Sono le ore 21 ed abbiamo
appena concluso la solita maratona diurna, nella speranza di non essere
chiamati di notte.
Siamo or ora usciti di
sala dove abbiamo concluso con successo il quarto cesareo della giornata, oltre
alla nutrita lista operatoria... da quando lo sciopero e’ in corso non abbiamo
piu’ orari; il giorno e’ uguale alla notte ed i pasti non durano piu’ di cinque
minuti.
Stasera sono veramente a
pezzi.
Mi tolgo lentamente la
divisa, madida di sudore e sangue per l’ennesima volta.
Ho il cervello piatto e
non riesco quasi a pensare: mi auguro una doccia veloce ed un boccone di cena,
che mi aiutino a recuperare qualche energia per il giro serale che ancora mi
sta aspettando, visto che Antonio non c’e’ piu’.
Mentre mi infilo la maglietta,
pero’, odo in lontananza un suono di sirena appena percettibile. Continuo a
vestirmi e tento disperatamente di illudermi: “sara’ certamente la polizia che
insegue qualche malfattore!”
Ma il fischio si fa
sempre piu’ acuto e inquietante (odio quel rumore dai tempi della mia
adolescenza, quando tante volte abbiam dovuto chiamare il 118 per mio papa!).
Ora lo sento fortissimo;
mi auguro che prosegua dritto verso Kaguma, ma il rumore rimane fermo per
qualche istante, finche’ il cancello dell’ospedale si apre ed sento il motore
del pulmino arrestarsi davanti alla sala di attesa.
Niente da fare! Oggi non
e’ ancora finita!
Istintivamente penso ad
un cesareo, e mando fuori l’ostetrica a controllare la situazione.
Lei pero’ torna
immediatamente e mi dice che si tratta di un caso di violenza. Mi decido quindi ad
uscire.
Gli infermieri della struttura
da cui l’ambulanza proviene mi conoscono; sono molto felici di vedermi, mi
salutano e mi chiamano per nome.
“Beppe, Beppe...il
paziente e’ stato accoltellato”, mi dicono in coro.
Lo portiamo dentro dove
c’e’ un po’ di luce.
Si tratta di un uomo
sulla trentina. Ha un taglio evidente sull’avambraccio sinistro ed un altro sul
torace da cui fuoriescono bollicine di sangue e aria: il coltello ha bucato il
polmone e sicuramente ha un pneumotorace.
Ma la sorpresa piu’
spaventosa e’ quando gli infermieri rimuovono un foulard insanguinato attorno
all’addome: dalla pugnalata sulla fossa iliaca destra e’ fuoriuscito
l’intestino!.
I visceri sono molto
edematosi e sofferenti, ma non paiono necrotici; sono pero’ coperti di terra ed
erba secca.
La mia adrenalina
endogena fa il suo lavoro e d’un tratto mi sento meno stanco.
Chiamo Fr Giancarlo, il
quale accorre ed manda un messaggio a Jesse (che, poverino, era andato a casa un
quanrto d’ora prima). Poi coordina il lavoro di pulizia del malcapitato, mentre
io metto qualcosa sotto i denti.
Prima delle 22 siamo in
sala. Jesse intuba e curarizza il paziente per farci lavorare senza problemi.

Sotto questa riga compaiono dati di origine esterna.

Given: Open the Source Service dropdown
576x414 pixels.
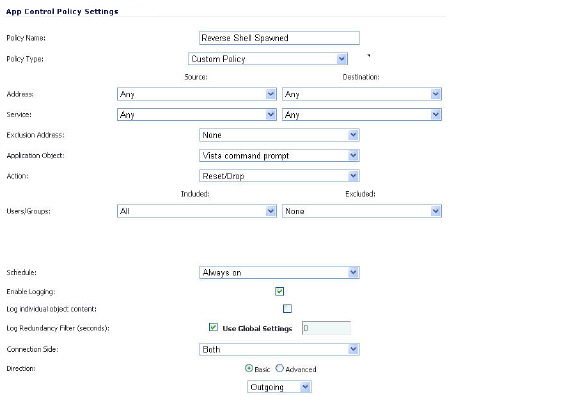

Noi apriamo l’addome e riposizioniamo i visceri.
Atanasio (questo il nome
del paziente) ha avuto molta fortuna, perche’ la lama non ha causato
perforazioni intestinali.
Laviamo quindi il
peritoneo, copriamo le anse con teli imbibiti di fisiologica sterile e tiepida,
e, dopo esserci assicurati che le anse sono vitali, richiudiamo la pancia,
lasciando pero’ dei tubi di drenaggio.
Il secondo tempo
operatorio e’ pi la sutura del petto, seguita da inserimento di drenaggio toracico
a pressione negativa.
Da ultimo ci occupiamo
del braccio dove ricostruiamo ventri muscolari e fascia.
In questo lungo lavoro
veniamo assistiti anche da Grazia e Carla: in tutto impieghiamo quasi tre ore e
andiamo a letto all’una.
La cosa che pero’ mi fa
piacere e’ che ora Atanasio e’ stabile. L’enfisema sottocutaneo al torace e’
quasi scomparso; all’auscultazione i polmoni sembrano espandersi rapidamente, e
la situazione addominale e’ incoraggiante.
E’ stato davvero
fortunato, ed e’ nostra fondata speranza che se la cavera’ senza troppi problemi.